■ Tarefa pedida a ■
Junta todas as linhas dos registos que contêm a palavra "click".

**** Secção de texto ****

A
análise que José Vitor Malheiros faz no Público de hoje, como significativo
título “Balanço e lições de uma greve estranha” coincide em muito com a nossa,
no que diz respeito à greve dos pilotos da TAP e às coincidências, interesses e
“lições” nela envolvidos. Trata-se de um excelente complemento para a opinião
que acima deixámos expressa.
Media
e comentadores foram repetindo nos últimos dias as estimativas do Governo e da
administração da empresa segundo as quais a greve dos pilotos da TAP causou um
prejuízo de 30 a 35 milhões de euros à empresa. No entanto, se esse fosse o
único prejuízo da greve decretada pelo Sindicato dos Pilotos da Aviação Civil,
ele seria negligenciável.
O
primeiro custo da greve, que ninguém contabilizou, foi o sofrimento causado aos
passageiros que perderam os seus voos, que perderam dias de férias ou de trabalho,
que tiveram de passar horas ou dias à espera em aeroportos, sem que lhes fosse
disponibilizado um hotel para dormir ou uma refeição para comer ou sequer um
pedido de desculpas e uma informação séria. É evidente que uma greve provoca
sempre incómodos aos utentes dos serviços paralisados e não era de esperar que
esta não o fizesse. Mas existe uma diferença entre o incómodo de uma mudança de
companhia e de aeroporto, de uma viagem mais longa que o esperado e o desespero
causado pelo abandono a que milhares de clientes da TAP foram votados, sem
saber o que se passava, se iriam chegar ao seu destino, nem como e muito menos
quando. É sabido que, sempre que há cancelamento de voos, as companhias de
aviação tratam os seus passageiros de uma forma arrogante (a TAP não é
excepção) e que lhes recusam a informação mínima a que têm direito. Quem viaja
com frequência conhece a tortura de ver o seu avião desaparecer sem explicação
dos placards de informação, de não
conseguir a mínima informação por parte dos funcionários que se encontram no
aeroporto, de ter de calcorrear quilómetros de balcão em balcão para saber o
que se passa, de ter de perseguir pelo aeroporto o funcionário que distribui os
vouchers do hotel, etc. Quem já teve
de fazer tudo isto arrastando crianças ou idosos, cansados, irritados, com fome
e com sono, sabe do que se trata.

**** Registos de dados ****

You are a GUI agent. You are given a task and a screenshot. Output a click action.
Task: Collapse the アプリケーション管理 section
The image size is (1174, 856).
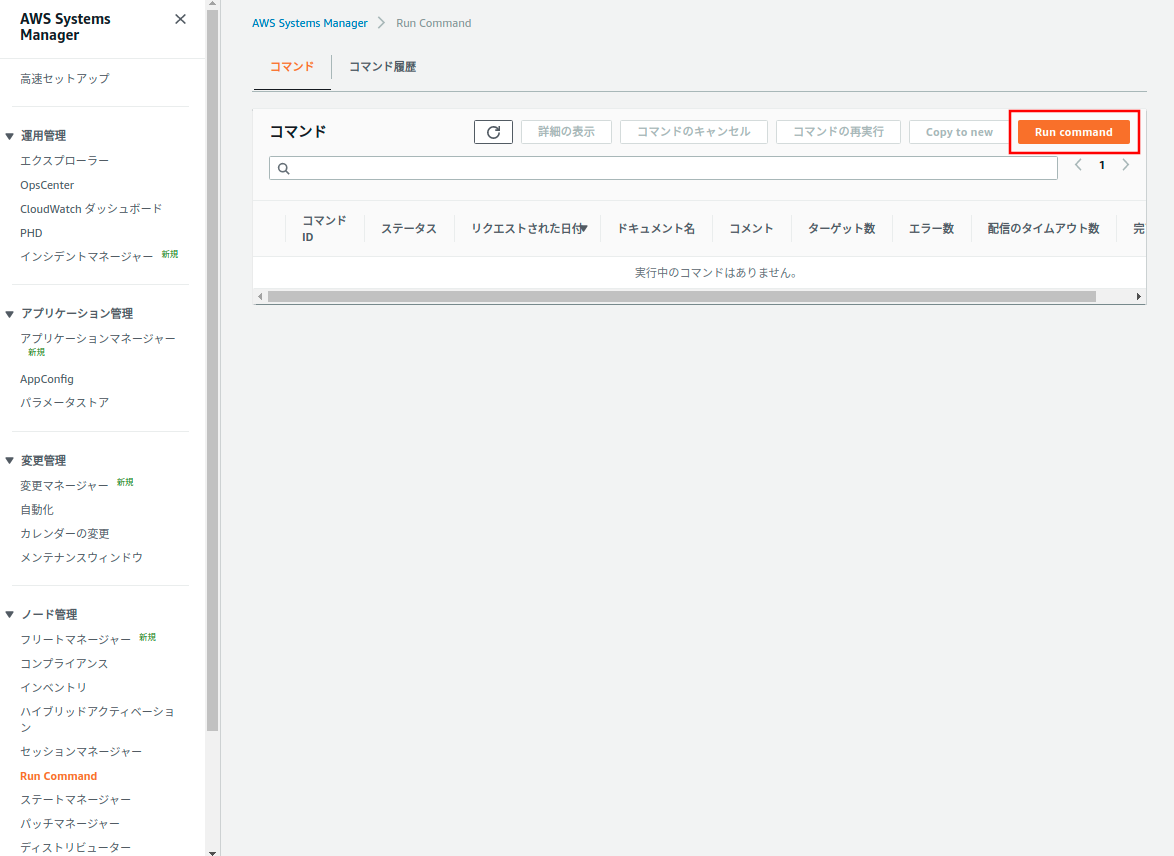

****
**** Registos de dados ****

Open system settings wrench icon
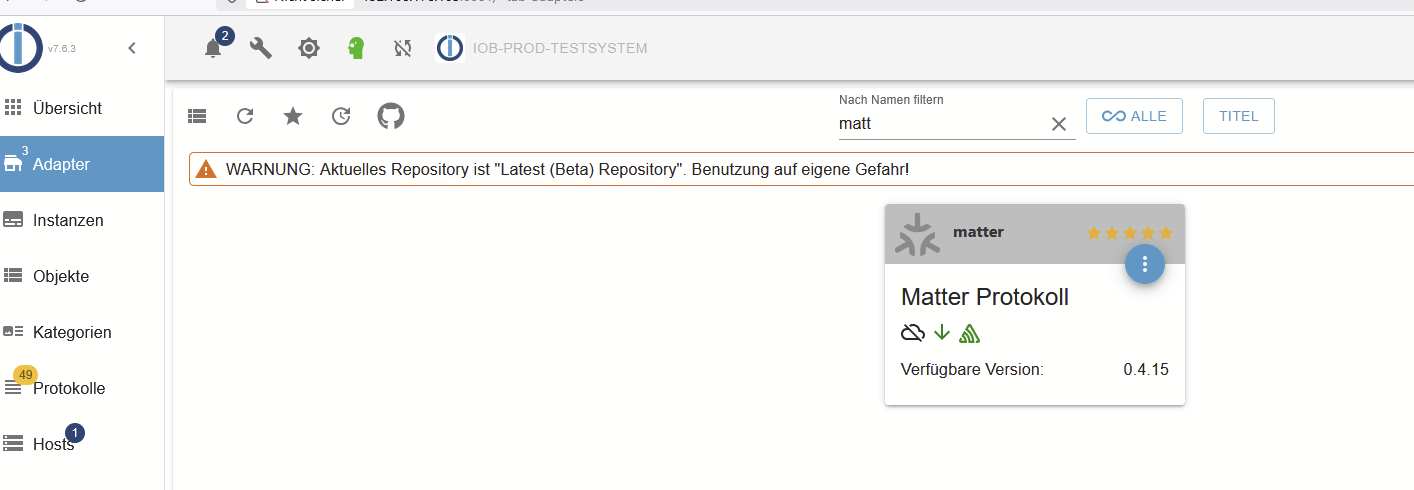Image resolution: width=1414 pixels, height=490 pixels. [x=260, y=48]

****

■ Tarefa pedida b ■
Segundo o texto sobre a greve dos pilotos da TAP, qual foi o prejuízo causado à empresa de acordo com as estimativas do Governo e da administração?

■ Resultado final a ■
You are a GUI agent. You are given a task and a screenshot. Output a click action.

■ Resultado final b ■
Um prejuízo de 30 a 35 milhões de euros.